With certain amendments, Section 16 of the Act makes the Civil Procedure Code, 1908 (“Code”), applicable to commercial disputes. Order XI of the Code, as applicable to the Act, provides for disclosure, discovery, and inspection of documents in a suit pertaining to a commercial dispute. Rule 2 therein provides for discovery by interrogatories. The purpose of this provision is to ensure bringing all relevant information for the proper adjudication of the dispute to the court’s notice. It also provides internal safeguards to ensure that an application for discovery by interrogatories is not vexatious, scandalous, irrelevant, unreasonable, etc. Thus, it vests the court with enough power to safeguard the interests of the party from whom answers to interrogatories are sought.
In patent suits relating to inventions, technical advancements, etc., disclosure through interrogatories may often lead to the disclosure of confidential and business sensitive information. Often the party from whom the discovery is sought raises this defence. The courts have repeatedly settled the law on such objections. Recently, the High Court of Delhi (“Delhi HC”) in Largan Precision Co Ltd. v.

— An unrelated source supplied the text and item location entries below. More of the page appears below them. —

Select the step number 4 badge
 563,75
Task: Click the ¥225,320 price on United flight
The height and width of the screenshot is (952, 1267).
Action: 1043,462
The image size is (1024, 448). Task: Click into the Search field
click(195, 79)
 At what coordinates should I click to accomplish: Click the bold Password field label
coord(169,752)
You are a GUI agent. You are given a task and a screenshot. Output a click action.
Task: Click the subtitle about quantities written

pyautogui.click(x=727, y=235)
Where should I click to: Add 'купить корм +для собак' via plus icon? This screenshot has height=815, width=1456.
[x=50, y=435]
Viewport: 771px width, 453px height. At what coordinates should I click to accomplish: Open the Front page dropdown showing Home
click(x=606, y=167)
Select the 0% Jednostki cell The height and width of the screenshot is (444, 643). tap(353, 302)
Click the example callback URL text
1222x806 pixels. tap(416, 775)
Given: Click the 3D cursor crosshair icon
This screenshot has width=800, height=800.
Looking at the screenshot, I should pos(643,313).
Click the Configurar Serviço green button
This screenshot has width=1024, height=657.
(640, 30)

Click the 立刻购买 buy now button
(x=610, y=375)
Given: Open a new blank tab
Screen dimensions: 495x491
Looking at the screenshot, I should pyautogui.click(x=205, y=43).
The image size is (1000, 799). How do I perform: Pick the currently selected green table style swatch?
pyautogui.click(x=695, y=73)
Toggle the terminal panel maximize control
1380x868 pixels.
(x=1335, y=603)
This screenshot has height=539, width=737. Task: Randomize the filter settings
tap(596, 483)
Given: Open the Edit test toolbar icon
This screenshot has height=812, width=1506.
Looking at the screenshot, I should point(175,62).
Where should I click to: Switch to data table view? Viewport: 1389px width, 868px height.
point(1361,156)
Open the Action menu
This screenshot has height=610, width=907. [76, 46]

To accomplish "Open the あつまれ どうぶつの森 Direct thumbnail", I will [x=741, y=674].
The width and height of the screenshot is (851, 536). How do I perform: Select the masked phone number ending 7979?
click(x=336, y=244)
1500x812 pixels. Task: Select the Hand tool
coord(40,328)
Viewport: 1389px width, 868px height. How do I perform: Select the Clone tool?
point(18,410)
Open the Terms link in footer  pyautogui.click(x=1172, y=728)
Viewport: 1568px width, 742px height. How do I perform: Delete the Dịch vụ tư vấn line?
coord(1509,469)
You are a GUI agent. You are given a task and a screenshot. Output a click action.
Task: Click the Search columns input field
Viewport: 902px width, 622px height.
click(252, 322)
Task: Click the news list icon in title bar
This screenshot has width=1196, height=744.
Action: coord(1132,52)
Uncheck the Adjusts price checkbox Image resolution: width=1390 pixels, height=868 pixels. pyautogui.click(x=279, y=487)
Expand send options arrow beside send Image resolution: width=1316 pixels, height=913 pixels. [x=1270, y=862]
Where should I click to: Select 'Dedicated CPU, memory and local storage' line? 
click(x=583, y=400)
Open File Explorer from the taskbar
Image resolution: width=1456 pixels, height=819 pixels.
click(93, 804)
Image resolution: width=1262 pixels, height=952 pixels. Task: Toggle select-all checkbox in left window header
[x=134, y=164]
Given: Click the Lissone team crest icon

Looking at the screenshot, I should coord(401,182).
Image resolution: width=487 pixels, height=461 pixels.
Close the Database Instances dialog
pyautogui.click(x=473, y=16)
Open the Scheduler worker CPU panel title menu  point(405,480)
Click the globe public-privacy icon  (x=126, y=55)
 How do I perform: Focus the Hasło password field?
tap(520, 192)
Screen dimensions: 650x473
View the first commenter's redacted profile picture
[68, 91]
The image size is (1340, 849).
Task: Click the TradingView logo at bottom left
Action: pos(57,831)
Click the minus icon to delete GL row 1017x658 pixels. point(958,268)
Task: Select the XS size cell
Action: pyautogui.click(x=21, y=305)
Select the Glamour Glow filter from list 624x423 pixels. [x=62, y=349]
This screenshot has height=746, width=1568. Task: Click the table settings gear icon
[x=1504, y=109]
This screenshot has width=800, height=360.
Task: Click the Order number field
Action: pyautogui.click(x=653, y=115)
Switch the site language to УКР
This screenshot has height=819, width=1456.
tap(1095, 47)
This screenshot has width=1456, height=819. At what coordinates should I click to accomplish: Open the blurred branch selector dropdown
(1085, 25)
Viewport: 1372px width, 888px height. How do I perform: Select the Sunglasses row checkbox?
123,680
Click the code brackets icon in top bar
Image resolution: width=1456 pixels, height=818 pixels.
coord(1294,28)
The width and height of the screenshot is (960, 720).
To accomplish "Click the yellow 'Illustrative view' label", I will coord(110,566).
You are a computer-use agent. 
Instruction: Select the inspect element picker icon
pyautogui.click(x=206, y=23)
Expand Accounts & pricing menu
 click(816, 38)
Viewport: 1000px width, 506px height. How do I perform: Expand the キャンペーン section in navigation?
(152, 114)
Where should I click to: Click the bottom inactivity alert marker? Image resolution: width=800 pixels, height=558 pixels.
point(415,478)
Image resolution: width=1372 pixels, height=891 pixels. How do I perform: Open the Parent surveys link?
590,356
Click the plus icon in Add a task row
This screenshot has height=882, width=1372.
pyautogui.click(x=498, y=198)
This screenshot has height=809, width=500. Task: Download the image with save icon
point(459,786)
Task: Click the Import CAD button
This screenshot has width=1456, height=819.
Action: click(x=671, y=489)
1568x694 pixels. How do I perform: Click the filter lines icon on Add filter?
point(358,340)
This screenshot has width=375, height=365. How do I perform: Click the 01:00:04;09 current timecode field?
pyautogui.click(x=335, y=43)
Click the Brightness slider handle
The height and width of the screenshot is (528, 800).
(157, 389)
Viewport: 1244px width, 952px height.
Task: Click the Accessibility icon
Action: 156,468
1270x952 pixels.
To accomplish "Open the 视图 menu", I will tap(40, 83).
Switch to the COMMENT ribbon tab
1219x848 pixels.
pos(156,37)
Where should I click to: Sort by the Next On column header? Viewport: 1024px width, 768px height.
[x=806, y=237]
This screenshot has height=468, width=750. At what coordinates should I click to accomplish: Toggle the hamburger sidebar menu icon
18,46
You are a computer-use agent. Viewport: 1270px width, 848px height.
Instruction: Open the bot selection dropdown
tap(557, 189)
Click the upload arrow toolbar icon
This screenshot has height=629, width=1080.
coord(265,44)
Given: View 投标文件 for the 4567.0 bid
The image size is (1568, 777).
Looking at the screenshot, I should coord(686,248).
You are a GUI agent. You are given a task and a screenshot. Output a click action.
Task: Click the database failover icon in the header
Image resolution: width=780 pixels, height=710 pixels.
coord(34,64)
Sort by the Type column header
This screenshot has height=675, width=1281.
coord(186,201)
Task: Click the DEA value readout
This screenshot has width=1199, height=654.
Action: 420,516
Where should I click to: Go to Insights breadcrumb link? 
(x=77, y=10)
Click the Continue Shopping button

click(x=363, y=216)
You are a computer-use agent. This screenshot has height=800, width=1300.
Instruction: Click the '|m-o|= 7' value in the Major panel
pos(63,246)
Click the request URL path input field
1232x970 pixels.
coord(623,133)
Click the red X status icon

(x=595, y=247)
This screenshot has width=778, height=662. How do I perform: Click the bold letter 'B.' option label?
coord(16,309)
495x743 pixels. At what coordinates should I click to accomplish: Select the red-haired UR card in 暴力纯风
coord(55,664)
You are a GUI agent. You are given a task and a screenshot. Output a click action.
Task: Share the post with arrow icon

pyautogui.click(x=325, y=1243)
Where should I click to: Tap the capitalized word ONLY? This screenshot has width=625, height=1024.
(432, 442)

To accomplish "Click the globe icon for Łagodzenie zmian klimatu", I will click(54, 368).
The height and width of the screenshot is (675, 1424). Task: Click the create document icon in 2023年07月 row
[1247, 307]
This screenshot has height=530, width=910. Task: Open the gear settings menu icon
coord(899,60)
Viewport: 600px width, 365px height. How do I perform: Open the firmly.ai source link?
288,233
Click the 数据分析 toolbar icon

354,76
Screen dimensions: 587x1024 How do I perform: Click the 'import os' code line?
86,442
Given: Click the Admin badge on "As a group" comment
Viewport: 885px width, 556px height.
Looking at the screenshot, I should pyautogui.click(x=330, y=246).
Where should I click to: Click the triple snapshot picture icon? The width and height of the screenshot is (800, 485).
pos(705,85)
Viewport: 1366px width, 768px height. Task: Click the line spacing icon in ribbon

Motorola Mobility India Pvt Ltd (“Largan Case”) [2] reiterated the law on the scope of interrogatories, the obligations of parties, and the defence of confidentiality pleaded by the defendant therein.
This blog summarises the Delhi HC’s observations in the Largan Case and argues that the Delhi HC has laid down a consistent jurisprudence in such issues. It ends with providing the possible recourses that the parties and practitioners can take while seeking/opposing an application for discovery by interrogatories in patent infringement suits.
The Largan Case was filed seeking relief of permanent injunction restraining the Defendants from infringing the Plaintiff’s Indian patent. The said patent pertained to a component of the mobile phone’s inbuilt camera system, which is used to block or minimise lens flare-causing undesired stray light. Thereafter, the Plaintiff had also filed an interim application seeking interrogatories relating to manufacture, import, sale, revenue, suppliers, etc., of the allegedly infringing products of the Defendants. Importantly, the interrogatories were filed by the Plaintiff along with the suit itself.
The Defendants initially furnished certain information with respect to the interrogatories, but the Delhi HC later directed them to provide in a sealed cover all information relating to the product launch, technical specifications, and the supplier. Although the Defendants complied with the direction, they prayed that the court not disclose such information to the Plaintiff because it contained confidential data. Notably, the Defendants also argued that they had not even filed their defence when the Plaintiff had sought the interrogatories. Moreover, placing reliance on Section 106 of the Bharatiya Sakshya Adhiniyam, 2023, which provides that the burden of proof on any particular fact lay with the person who wants the court to believe in its existence, the Defendants argued that it was up to the Plaintiff to prove their case instead of seeking interrogatories from them.